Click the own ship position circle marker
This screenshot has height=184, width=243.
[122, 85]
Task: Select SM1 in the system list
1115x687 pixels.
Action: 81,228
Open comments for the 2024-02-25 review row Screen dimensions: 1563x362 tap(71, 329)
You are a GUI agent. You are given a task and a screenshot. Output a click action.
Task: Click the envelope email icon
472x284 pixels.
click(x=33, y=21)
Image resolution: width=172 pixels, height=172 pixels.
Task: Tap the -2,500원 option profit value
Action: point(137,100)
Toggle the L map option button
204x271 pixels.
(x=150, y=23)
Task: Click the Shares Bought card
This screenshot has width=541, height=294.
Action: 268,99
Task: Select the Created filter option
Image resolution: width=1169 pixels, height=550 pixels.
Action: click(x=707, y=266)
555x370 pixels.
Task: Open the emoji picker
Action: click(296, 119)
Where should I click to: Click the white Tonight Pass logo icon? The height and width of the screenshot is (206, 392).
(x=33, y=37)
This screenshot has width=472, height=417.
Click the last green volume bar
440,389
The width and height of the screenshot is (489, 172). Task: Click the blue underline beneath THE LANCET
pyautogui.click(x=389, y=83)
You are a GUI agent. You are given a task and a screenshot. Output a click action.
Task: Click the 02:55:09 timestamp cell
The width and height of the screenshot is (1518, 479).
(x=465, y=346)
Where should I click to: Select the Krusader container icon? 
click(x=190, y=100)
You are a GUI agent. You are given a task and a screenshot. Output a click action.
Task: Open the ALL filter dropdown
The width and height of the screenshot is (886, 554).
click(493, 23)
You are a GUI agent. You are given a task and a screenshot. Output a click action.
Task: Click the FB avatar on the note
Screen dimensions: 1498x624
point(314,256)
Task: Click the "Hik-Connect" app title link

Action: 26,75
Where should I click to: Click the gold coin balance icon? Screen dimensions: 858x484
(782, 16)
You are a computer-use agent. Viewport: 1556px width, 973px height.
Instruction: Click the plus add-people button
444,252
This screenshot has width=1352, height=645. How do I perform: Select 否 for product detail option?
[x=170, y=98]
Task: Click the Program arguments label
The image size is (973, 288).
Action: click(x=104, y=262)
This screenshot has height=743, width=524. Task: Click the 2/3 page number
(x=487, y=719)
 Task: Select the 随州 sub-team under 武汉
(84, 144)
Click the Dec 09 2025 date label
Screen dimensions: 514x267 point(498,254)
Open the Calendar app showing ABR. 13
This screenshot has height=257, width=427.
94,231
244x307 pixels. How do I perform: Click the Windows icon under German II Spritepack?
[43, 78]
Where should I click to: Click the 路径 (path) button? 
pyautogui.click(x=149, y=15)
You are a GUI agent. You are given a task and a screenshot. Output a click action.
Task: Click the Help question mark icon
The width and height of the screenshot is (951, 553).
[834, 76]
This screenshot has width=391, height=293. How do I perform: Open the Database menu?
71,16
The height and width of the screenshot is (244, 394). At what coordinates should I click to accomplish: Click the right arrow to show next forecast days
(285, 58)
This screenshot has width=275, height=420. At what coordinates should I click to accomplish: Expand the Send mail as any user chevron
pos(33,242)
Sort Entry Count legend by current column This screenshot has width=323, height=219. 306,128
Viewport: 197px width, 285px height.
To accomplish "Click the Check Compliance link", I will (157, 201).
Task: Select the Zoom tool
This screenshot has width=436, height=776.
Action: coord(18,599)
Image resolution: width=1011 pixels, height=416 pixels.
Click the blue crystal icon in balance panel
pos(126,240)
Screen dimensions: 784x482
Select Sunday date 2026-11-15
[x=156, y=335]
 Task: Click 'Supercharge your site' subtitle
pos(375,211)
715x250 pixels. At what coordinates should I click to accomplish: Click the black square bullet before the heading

___

- [What is required] Look through the entries above and quote exactly the lines from the line with "244x307 pixels. How" to the line with "Task: Click the Help question mark icon", counting both of those lines.

- [Solution for this exercise]
244x307 pixels. How do I perform: Click the Windows icon under German II Spritepack?
[43, 78]
Where should I click to: Click the 路径 (path) button? 
pyautogui.click(x=149, y=15)
You are a GUI agent. You are given a task and a screenshot. Output a click action.
Task: Click the Help question mark icon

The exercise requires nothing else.